*ABOUT THIS EXERCISE*:
Write out exactly, and only, the lines from the one containing "Where should I" through the last line of the listing below.
-- Opening Marker --
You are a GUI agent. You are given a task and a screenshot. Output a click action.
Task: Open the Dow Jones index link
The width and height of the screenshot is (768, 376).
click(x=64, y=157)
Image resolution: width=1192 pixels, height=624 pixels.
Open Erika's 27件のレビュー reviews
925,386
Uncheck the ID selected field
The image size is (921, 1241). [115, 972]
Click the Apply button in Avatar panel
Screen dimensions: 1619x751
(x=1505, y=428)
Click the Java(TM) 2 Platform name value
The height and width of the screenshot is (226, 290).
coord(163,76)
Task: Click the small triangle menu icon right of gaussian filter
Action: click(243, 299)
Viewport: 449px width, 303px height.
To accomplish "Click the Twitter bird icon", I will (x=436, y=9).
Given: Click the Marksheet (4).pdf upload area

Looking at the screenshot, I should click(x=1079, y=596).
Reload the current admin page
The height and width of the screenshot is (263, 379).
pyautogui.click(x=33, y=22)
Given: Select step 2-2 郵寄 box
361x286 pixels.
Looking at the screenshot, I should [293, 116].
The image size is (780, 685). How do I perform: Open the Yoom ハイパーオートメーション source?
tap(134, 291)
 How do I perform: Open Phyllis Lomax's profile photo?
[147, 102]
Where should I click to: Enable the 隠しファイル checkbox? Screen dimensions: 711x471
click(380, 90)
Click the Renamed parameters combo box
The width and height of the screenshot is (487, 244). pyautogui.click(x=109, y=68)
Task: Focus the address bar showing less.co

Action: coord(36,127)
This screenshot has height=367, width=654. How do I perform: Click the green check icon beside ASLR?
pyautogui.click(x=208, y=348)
-- Closing Marker --
*ANSWER SECTION*:
Where should I click to: Enable the 隠しファイル checkbox? Screen dimensions: 711x471
click(380, 90)
Click the Renamed parameters combo box
The width and height of the screenshot is (487, 244). pyautogui.click(x=109, y=68)
Task: Focus the address bar showing less.co

Action: coord(36,127)
This screenshot has height=367, width=654. How do I perform: Click the green check icon beside ASLR?
pyautogui.click(x=208, y=348)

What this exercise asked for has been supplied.